- Problem description -
Rewrite only the lines of the listing from the one holding "in the footer" through the one holding "point(37,490)", inclusive, swapping every "footer" for "bottom margin" and leaving everything else unchanged.

- Listing for locating described items -
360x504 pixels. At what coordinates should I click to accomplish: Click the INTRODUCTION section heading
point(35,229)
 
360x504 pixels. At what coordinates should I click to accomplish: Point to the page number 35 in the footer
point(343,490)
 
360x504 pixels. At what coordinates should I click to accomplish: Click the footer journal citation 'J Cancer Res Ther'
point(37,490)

...

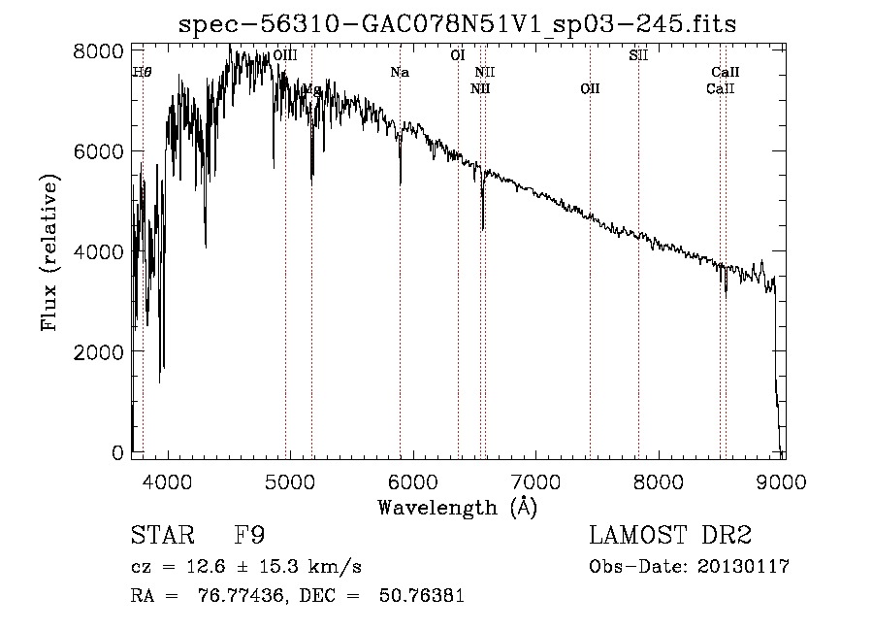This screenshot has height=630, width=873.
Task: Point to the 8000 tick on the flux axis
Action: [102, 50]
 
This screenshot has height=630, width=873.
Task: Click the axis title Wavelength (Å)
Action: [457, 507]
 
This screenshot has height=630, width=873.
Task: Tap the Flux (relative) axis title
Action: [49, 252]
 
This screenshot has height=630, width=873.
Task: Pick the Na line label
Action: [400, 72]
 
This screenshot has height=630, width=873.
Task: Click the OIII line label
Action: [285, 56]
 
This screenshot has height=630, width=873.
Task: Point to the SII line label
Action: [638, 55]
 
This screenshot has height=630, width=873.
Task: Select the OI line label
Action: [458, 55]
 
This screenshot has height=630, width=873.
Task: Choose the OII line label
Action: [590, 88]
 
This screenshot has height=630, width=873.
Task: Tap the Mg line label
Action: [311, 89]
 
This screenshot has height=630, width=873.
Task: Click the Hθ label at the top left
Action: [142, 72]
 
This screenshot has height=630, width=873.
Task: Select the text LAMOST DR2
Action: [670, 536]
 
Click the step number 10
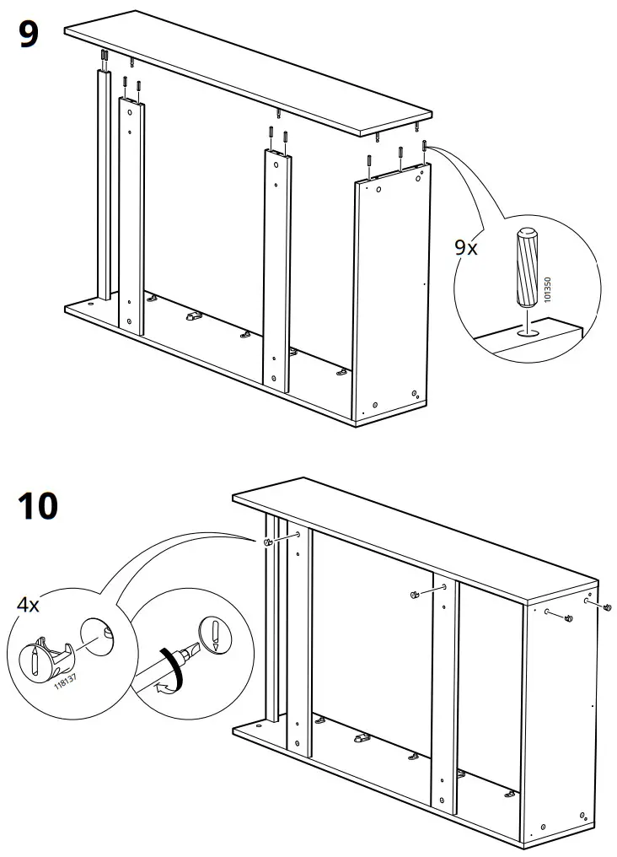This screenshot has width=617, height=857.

- Written solution -
360x504 pixels. At what coordinates should I click to accomplish: Point to the page number 35 in the bottom margin
point(343,490)
 
360x504 pixels. At what coordinates should I click to accomplish: Click the bottom margin journal citation 'J Cancer Res Ther'
point(37,490)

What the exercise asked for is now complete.